Ulrich Seidl beim Odessa International Film Festival (2013)
Ulrich Seidl ( Österreichischer Filmpreis 2013)

Ulrich Seidl (* 24. November 1952 in Wien) ist ein österreichischer Filmregisseur, Drehbuchautor und Produzent.

Leben und Werk

Seidl – aufgewachsen im niederösterreichischen Horn in einer streng religiösen Ärztefamilie – sollte Priester werden.[1] Für Dokumentarfilme wie Good News, Tierische Liebe, Models oder Jesus, du weißt erhielt er zahlreiche internationale Auszeichnungen.

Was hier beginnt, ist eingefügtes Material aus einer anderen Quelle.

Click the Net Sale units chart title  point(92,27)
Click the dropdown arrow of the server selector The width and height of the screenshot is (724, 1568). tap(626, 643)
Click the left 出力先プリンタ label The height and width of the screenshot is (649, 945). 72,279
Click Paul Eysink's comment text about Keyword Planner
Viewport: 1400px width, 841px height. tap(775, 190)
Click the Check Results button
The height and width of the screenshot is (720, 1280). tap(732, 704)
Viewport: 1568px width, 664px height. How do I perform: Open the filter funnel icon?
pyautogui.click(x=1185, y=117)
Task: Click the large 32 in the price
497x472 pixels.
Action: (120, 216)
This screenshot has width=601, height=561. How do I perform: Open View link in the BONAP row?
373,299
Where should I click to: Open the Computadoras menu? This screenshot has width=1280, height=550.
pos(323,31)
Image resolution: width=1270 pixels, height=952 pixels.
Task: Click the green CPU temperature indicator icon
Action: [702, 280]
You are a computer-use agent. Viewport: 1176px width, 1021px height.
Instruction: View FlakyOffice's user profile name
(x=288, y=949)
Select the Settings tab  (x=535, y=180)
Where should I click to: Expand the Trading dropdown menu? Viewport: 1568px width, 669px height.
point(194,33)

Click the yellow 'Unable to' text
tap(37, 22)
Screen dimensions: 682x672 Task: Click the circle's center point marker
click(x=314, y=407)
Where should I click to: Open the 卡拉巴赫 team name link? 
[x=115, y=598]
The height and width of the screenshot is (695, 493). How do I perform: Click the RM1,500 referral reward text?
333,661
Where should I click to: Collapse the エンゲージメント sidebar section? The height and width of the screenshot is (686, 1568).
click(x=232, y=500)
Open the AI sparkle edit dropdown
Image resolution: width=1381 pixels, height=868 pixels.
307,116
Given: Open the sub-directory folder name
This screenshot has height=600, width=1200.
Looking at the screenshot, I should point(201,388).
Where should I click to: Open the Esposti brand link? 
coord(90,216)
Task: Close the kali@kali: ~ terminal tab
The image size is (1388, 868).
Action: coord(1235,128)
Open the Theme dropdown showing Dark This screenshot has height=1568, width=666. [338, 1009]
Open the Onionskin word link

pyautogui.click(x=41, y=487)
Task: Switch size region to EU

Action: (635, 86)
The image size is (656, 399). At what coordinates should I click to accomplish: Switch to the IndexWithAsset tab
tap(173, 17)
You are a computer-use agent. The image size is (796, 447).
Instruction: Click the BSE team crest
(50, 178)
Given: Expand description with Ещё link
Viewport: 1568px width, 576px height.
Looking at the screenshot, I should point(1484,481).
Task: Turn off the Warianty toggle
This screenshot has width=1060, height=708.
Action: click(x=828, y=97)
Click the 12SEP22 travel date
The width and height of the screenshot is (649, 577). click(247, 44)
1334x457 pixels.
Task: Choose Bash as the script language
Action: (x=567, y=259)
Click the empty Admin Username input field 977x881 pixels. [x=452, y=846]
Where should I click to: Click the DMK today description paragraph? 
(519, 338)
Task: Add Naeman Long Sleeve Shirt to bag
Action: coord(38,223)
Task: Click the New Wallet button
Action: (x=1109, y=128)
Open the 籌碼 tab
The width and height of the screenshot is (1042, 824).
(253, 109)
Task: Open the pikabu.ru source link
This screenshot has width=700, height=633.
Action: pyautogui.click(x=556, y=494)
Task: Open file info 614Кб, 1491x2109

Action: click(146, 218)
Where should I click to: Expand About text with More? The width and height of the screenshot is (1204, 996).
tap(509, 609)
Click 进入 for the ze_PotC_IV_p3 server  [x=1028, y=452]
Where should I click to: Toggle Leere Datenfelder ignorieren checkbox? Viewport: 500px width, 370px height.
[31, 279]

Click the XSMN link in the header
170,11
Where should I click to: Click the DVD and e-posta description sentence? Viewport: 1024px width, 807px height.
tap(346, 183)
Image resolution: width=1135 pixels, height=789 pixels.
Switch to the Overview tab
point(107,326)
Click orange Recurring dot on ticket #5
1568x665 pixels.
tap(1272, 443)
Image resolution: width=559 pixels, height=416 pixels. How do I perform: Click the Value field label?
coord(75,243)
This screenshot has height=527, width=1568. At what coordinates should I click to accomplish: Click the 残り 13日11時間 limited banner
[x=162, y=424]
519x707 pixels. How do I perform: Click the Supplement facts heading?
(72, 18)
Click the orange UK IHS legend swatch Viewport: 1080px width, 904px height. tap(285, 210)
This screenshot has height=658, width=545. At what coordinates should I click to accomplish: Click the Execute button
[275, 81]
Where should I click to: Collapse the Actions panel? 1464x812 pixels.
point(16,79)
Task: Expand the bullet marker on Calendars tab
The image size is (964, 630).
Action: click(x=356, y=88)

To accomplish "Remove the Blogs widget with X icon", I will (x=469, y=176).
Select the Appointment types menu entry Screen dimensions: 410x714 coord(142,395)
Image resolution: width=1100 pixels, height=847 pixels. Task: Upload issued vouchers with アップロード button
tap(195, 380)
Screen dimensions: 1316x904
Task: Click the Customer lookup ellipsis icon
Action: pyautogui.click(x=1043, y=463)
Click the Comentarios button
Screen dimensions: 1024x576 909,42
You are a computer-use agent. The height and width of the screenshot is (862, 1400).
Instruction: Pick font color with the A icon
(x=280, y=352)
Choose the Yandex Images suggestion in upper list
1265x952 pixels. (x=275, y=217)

Models stellt den Alltag zweitklassiger österreichischer Models dar, die zwischen Club, Wohnung und Katalog-Shooting versuchen, ein Leben voller Glamour zu führen und mit betonter Oberflächlichkeit und Kokainkonsum auf sexistische Fotografen und enttäuschende Beziehungen reagieren. In Slowenien wurde der drastische Film beschlagnahmt.

Tierische Liebe porträtiert Tierfreunde, die mit ihren Haustieren seltsam intime emotionale Beziehungen pflegen.

2001 veröffentlichte er mit Hundstage seinen ersten Spielfilm, in dem auch Profidarsteller zum Einsatz kommen. Er wurde in Venedig mit dem Großen Preis der Jury ausgezeichnet und erzielte international rund 250.000 Kinobesuche.[2]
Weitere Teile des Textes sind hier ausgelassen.